The demand for more educational choice in predominantly minority South Los Angeles is pronounced. The waitlist for existing ICEF schools has at times exceeded 6,000 kids. And no wonder. Like KIPP, Green Dot and other charter school networks that aren’t constrained by union rules on staffing and curriculum, ICEF has an excellent track record, particularly with black and Hispanic students. In reading and math tests, ICEF charters regularly outperform surrounding traditional public schools as well as other Los Angeles public schools.
ICEF has been operating since 1994, and its flagship school has now graduated two classes, with 100% of the students accepted to college. By contrast, a state study released in July reported that one in three students in the Los Angeles public school system — including 42% of black students — quits before graduating, a number that has grown by 80% in the past five years.
Despite this success, powerful unions like the Commie California Teachers Association and its political backers continue to oppose school choice for disadvantaged families. Last year, Democratic state lawmakers, led by Assembly Speaker Fabian Núñez, tried to force Governor Arnold Schwarzenegger to sign a bill that would have made opening a new charter school in the state next to impossible. Mr. Nunez backed down after loud protests from parents in poorer neighborhoods.
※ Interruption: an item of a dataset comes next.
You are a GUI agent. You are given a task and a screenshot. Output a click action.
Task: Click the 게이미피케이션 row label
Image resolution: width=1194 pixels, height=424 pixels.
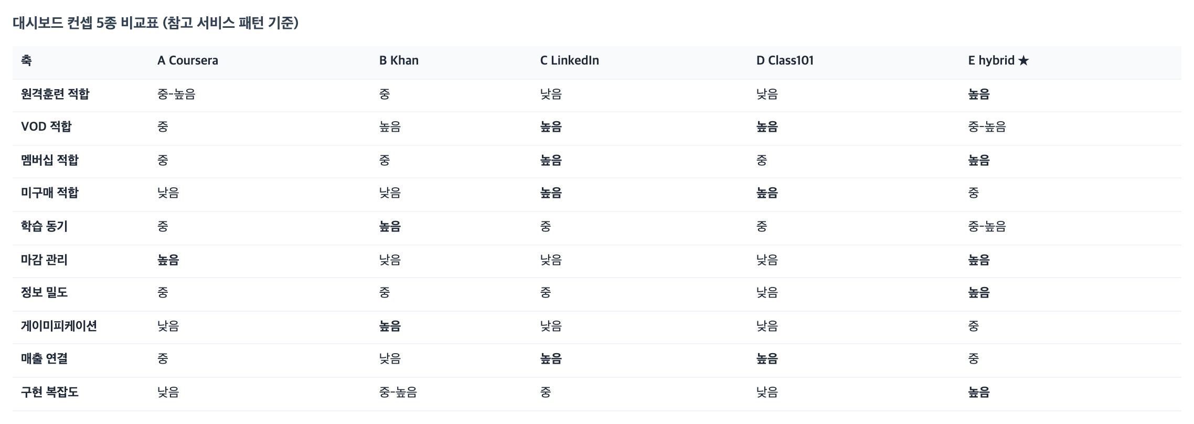(59, 326)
School reformers in New York, Ohio, Florida, Connecticut, Utah and Arizona have faced similar challenges of late. Last year in Texas, where 81% of charter school students are minorities (versus 60% in traditional public schools), nearly 17,000 students had to be placed on charter waiting lists. Texas is currently bumping up against an arbitrary cap on the number of charters that can open in the state. Unless the cap is lifted by state lawmakers, thousands of low-income Texas children will remain stuck in ineffective schools.
Back in Commie California, ICEF says that its ultimate goal is to produce 2,000 college graduates each year, in hopes that the graduates eventually will return to these underserved communities and help create a sustainable middle class. Given that fewer than 10% of high-school freshmen in South Los Angeles currently go on to receive a college diploma, this is a huge challenge. Resistance from charter school opponents won’t make it any easier.